• **Reading text**:
-- Opening Marker --

I’m gearing up to write a new app and book on organizational change to complement a powerful new visual change toolkit that will be incredibly useful for use in change programs, project and portfolio management, and even innovation, and so I’m canvasing the organizational change literature space (including change leadership, change management, and business transformation) and looking to identify:
- The best organizational change thought leaders
- The most powerful organizational change frameworks
- The most useful organizational change tools
- The best organizational change books (including change leadership, change management, and business transformation)
Please contact me to tell me your favorites or add below in the comments.
I will be launching a new community and information site soon to launch this visual change toolkit free to the world, in an extremely collaborative way. Which is why I’m looking for your thoughts on the four items above. Once the skeleton site is up in the next week or so, people will also be able to submit their suggestions on the site.
But in the meantime, based on the success of the Nine Innovation Roles from my last book Stoking Your Innovation Bonfire and some ideas that have been triggered by the work I’ve done in various workshops with organizations around the world with the Nine Innovation Roles, I’ve decided to identify a similar set of roles that people should make sure are occupied on their guiding coalitions.
And as I look at the Nine Innovation Roles there are a few that are still applicable in a broader change context (after all, Innovation Is All About Change). Here are the ones that I believe still are necessary in an organizational change program:
The Revolutionary is the person who is always eager to change things, to shake them up, and to share his or her opinion. These people are uncomfortable standing still and not shy about sharing their opinions. Often they see the status quo as not good enough, so the Revolutionary wants to change it.

-- Closing Marker --

(Records from a dataset)
-- Opening Marker --

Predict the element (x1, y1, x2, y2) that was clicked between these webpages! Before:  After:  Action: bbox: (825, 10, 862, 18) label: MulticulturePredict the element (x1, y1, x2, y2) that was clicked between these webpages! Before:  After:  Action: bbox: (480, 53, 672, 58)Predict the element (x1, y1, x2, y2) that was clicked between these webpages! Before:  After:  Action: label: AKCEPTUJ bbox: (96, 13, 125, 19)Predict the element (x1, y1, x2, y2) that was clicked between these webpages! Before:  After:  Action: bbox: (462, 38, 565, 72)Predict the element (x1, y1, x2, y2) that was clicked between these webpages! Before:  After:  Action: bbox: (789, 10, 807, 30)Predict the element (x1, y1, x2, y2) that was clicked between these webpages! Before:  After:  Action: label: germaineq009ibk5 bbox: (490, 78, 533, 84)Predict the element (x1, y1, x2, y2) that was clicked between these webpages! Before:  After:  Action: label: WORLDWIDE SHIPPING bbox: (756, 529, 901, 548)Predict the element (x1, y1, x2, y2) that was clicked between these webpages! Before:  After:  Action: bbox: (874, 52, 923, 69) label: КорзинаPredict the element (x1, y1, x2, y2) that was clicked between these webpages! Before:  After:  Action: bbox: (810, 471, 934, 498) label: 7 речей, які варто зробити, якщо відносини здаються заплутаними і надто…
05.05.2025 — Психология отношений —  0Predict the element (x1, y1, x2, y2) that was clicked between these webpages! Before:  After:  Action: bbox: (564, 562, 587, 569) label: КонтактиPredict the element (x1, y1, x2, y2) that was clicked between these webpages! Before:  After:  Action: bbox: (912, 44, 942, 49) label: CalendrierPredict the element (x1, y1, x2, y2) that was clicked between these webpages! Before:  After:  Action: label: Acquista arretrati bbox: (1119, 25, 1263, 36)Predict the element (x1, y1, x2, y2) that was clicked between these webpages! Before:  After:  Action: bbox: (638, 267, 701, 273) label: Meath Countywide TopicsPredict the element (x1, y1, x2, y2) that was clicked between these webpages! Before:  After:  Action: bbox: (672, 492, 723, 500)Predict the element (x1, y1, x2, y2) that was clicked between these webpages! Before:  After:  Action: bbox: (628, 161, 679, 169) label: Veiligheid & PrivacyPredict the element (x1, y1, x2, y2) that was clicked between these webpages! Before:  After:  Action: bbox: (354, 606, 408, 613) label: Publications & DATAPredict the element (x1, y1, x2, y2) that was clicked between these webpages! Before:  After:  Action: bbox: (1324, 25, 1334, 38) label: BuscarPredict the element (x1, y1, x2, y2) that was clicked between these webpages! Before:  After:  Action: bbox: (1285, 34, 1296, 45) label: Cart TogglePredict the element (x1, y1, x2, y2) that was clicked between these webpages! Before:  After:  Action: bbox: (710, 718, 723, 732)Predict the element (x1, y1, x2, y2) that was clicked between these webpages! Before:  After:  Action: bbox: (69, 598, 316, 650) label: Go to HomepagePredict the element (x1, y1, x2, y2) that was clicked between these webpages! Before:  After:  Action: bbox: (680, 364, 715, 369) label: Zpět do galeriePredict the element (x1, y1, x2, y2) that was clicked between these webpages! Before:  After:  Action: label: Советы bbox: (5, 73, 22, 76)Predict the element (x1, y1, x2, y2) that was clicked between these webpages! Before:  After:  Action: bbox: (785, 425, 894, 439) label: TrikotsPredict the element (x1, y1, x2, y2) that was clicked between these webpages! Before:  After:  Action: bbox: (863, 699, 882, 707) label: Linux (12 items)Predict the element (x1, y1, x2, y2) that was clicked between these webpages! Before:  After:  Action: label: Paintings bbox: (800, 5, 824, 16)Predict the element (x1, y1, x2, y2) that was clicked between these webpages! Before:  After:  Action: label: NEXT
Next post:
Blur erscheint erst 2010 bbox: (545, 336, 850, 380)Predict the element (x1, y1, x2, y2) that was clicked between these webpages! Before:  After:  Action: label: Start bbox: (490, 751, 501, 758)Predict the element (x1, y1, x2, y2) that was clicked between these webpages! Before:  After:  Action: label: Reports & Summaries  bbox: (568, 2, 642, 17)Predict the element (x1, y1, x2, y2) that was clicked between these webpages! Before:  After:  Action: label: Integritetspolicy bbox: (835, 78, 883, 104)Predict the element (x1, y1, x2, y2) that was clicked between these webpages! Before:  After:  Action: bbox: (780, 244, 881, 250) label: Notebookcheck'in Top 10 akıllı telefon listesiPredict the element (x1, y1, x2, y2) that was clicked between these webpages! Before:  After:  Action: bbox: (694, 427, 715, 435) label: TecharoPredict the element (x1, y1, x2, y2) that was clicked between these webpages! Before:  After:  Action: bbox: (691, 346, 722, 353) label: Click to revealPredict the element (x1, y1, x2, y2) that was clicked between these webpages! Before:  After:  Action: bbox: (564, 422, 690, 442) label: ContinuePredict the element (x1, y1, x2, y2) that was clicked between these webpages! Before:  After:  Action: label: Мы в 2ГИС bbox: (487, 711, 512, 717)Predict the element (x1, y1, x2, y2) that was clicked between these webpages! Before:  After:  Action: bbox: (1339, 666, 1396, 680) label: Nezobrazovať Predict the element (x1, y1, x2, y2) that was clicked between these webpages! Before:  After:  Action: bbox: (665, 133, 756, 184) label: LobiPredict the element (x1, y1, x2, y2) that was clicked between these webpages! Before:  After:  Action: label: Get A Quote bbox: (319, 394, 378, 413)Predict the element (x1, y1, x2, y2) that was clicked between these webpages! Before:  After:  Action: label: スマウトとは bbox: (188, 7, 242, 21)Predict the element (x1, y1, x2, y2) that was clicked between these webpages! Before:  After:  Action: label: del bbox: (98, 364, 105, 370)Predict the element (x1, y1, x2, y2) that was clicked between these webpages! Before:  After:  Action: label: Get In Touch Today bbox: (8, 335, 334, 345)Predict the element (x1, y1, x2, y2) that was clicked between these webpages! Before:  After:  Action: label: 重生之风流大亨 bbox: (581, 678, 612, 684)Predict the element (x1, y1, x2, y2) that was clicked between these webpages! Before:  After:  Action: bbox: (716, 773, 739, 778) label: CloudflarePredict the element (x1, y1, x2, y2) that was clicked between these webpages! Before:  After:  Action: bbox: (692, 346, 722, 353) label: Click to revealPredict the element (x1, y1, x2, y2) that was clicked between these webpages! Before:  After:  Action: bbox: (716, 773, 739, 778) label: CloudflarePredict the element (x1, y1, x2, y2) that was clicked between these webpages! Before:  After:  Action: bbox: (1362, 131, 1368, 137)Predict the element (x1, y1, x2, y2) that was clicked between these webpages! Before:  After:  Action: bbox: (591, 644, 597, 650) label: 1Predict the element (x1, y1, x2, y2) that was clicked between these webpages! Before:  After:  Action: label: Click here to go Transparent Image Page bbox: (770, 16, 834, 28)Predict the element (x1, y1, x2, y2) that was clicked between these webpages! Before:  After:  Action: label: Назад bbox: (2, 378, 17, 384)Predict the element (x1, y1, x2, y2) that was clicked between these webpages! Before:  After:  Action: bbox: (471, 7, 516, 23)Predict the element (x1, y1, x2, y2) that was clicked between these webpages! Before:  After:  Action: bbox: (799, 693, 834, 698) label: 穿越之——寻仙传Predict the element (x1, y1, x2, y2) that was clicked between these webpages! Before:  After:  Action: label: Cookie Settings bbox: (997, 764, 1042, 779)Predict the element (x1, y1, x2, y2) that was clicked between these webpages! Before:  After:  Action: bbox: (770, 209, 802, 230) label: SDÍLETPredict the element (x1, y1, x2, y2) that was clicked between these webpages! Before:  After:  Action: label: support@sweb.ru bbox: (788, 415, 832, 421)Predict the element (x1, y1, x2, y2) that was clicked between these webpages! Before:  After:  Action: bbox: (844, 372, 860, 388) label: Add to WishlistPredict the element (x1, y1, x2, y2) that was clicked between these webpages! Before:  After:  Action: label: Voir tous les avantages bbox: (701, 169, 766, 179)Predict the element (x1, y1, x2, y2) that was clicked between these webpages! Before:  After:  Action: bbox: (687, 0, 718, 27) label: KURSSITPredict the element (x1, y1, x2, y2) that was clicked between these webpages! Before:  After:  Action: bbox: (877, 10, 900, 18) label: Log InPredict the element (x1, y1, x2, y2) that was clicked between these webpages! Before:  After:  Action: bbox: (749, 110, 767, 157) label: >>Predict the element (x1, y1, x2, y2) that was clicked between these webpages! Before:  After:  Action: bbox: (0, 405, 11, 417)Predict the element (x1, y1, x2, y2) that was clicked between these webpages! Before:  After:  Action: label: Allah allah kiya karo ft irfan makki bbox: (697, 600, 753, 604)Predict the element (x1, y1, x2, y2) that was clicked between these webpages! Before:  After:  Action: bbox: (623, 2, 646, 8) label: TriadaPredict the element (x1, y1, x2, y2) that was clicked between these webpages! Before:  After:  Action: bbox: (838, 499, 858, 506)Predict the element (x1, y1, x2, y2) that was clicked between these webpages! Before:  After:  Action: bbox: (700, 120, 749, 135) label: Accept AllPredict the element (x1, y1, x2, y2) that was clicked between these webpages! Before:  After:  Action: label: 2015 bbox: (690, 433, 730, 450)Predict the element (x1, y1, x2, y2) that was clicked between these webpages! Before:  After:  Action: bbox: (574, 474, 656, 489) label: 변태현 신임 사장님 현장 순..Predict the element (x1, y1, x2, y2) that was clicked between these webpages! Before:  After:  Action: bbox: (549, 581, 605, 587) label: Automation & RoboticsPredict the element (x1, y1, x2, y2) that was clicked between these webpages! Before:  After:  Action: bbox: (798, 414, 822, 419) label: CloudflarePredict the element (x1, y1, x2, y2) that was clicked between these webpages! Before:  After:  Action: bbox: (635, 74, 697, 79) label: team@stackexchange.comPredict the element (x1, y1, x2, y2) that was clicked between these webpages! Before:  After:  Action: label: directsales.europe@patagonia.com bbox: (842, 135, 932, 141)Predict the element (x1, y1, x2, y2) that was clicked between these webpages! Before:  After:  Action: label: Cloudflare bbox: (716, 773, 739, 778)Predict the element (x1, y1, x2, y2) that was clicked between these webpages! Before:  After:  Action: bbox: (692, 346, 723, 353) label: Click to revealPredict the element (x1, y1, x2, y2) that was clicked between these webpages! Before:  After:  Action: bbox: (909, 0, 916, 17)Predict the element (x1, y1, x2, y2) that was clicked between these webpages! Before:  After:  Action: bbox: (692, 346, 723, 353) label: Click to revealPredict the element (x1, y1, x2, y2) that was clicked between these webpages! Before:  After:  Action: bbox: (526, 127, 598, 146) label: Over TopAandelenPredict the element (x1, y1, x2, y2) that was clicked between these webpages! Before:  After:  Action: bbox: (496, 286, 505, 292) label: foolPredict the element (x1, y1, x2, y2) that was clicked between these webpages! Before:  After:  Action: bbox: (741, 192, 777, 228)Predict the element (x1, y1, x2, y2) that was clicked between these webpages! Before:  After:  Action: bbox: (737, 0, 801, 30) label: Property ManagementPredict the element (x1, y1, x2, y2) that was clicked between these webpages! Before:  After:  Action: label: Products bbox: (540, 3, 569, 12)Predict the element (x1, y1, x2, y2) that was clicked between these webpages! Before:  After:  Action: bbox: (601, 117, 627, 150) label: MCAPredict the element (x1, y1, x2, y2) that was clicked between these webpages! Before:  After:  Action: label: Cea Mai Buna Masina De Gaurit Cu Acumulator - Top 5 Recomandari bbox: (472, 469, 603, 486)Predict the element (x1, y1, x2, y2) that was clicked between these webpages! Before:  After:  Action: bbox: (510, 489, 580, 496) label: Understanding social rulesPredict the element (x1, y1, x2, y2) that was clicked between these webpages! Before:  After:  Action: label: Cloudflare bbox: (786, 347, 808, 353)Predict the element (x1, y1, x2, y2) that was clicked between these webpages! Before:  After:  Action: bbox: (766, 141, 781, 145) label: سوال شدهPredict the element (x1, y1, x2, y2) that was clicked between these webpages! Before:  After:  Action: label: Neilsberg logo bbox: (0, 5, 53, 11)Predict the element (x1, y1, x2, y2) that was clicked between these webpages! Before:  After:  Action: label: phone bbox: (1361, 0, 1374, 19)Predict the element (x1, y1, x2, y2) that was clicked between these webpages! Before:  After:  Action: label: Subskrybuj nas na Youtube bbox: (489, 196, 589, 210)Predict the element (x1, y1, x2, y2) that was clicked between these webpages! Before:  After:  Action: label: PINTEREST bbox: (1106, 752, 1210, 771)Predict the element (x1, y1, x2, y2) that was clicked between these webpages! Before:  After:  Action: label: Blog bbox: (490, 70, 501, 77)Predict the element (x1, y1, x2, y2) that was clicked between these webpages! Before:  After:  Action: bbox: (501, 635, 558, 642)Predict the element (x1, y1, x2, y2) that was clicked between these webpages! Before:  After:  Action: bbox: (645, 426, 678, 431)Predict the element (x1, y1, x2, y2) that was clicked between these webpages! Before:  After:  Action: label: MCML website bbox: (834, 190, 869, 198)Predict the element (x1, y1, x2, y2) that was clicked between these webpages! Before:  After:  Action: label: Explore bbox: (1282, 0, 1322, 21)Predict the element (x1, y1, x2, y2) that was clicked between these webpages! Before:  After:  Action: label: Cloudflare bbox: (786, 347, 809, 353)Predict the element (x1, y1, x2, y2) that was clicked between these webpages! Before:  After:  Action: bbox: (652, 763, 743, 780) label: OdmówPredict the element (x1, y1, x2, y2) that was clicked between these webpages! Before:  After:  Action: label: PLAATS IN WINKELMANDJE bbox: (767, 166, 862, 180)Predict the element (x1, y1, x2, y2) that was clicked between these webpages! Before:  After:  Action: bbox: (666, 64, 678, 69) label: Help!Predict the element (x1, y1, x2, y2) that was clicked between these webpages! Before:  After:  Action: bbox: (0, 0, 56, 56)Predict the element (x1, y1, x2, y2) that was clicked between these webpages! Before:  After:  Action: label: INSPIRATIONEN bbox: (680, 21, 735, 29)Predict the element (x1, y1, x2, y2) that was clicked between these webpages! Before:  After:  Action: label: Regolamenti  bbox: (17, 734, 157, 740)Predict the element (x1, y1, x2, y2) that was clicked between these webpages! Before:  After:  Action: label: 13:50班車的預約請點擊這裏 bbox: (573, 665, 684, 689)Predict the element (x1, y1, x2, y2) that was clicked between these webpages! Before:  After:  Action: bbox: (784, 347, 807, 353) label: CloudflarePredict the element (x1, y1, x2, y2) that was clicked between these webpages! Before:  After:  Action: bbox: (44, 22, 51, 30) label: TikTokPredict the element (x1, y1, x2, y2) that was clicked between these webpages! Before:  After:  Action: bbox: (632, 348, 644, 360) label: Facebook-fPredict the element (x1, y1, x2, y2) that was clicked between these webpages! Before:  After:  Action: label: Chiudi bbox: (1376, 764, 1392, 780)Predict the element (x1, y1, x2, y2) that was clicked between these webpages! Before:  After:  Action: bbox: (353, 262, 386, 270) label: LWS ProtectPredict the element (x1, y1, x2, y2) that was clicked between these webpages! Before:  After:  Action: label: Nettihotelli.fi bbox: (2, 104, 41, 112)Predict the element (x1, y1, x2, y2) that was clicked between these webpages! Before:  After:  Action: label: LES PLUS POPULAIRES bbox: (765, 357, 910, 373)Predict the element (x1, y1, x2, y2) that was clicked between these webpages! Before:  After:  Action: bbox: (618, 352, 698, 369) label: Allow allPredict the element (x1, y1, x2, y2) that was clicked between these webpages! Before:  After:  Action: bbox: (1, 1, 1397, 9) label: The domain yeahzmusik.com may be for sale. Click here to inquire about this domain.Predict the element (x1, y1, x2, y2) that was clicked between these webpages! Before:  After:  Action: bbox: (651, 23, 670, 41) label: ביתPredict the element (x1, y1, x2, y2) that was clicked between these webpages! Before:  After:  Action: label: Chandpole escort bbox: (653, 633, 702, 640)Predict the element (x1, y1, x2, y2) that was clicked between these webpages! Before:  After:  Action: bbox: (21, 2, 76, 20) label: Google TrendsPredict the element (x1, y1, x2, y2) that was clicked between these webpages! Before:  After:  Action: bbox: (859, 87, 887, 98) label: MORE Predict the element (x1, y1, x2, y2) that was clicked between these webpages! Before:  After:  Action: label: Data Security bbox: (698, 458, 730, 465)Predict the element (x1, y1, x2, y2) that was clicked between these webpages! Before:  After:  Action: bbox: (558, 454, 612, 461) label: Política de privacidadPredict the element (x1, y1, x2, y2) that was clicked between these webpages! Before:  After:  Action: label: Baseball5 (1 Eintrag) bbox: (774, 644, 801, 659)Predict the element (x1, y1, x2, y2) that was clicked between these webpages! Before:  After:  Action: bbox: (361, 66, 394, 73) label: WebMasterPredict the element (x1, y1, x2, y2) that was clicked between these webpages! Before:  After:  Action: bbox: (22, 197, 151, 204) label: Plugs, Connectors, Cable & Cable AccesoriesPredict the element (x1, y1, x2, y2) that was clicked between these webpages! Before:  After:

-- Closing Marker --

• **What the task asks**: Could you repeat the post on organizational change from "Please contact me" up to and including "on the site.", with "comments" swapped for "replies"?

• **Output below**:
Please contact me to tell me your favorites or add below in the replies.
I will be launching a new community and information site soon to launch this visual change toolkit free to the world, in an extremely collaborative way. Which is why I’m looking for your thoughts on the four items above. Once the skeleton site is up in the next week or so, people will also be able to submit their suggestions on the site.